Hmm, I don't have one in front of me to conveniently look at, but as I recall when I was working with it the FCB blocks did indeed appear to be evenly spaced at locations divisible by 1k.
Looks wrong to me! Notice that offset is equal to i * nand_writesize, not i * (nand_writesize + nand_oobsize).
Ah, good eye. They are writing the the correct amount of data, but in the wrong places.
All the rest are corrupted since they are written in the wrong location. But since the first one was ok the bootloader never even looks at the bad ones. Unless the NAND page goes bad, then the whole point of having redundant copies will be defeated.
That sounds like a correct conclusion.
What one should actually do to flash these blocks is write 2048 bytes in raw mode.
I guess that would only work if whatever reading the blocks also read them in raw mode, as otherwise the lack of ECC in the OOB area would fail the read?
If the four blocks were already marked as bad, then nandwrite will not write them. So maybe you only have a working image because it was already working and wasn't modified? Can you erase flash in u-boot, verify that nand does not boot, and the make a working nand using just nandwrite --oob? I think you will also need to use the option --noecc to write in raw mode.
I did actually erase the NAND before testing the burn in Linux, so I can confirm it does actually work – the first time. After the first burn, the next time Linux is booted, it detects the blocks as bad, and will not overwrite them, even in raw mode. I unfortunately did not make good notes, and don't recall the specific flags I used with nandwrite during the test.

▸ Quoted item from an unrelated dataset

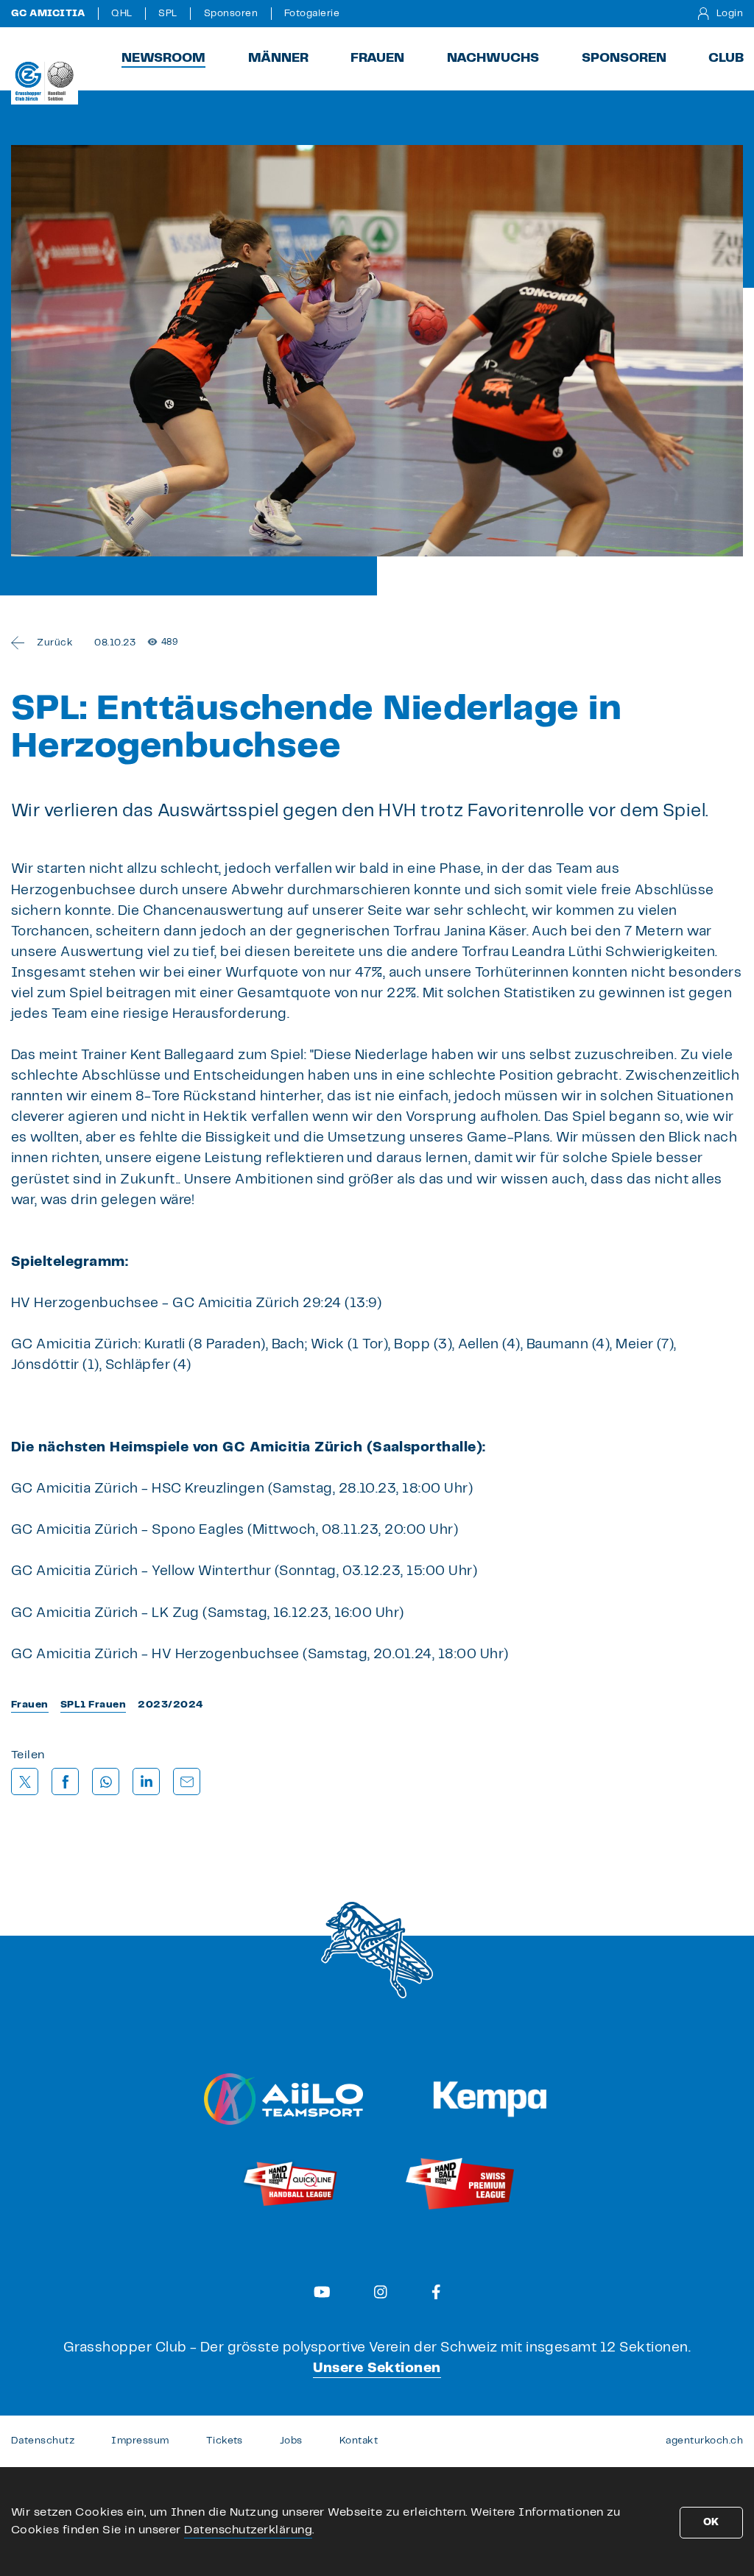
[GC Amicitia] (44, 81)
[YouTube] (322, 2292)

I've done that before. The u-boot env was written from Linux to tell u-boot which kernel to boot, the firmware update kernel and rootfs or the main kernel and rootfs.
I think we're going to always have u-boot boot the recovery kernel and have that bootstrap the production kernel. We plan to have a physical reset button on the device, which if held down when powered on will reset the device to factory defaults. The recovery kernel will check if that button is pressed when it loads and rewrite the production area of the flash if so from a recovery partition, otherwise just load the production kernel.
Hopefully Otavio is watching this thread and can address the issues you found with mxsboot.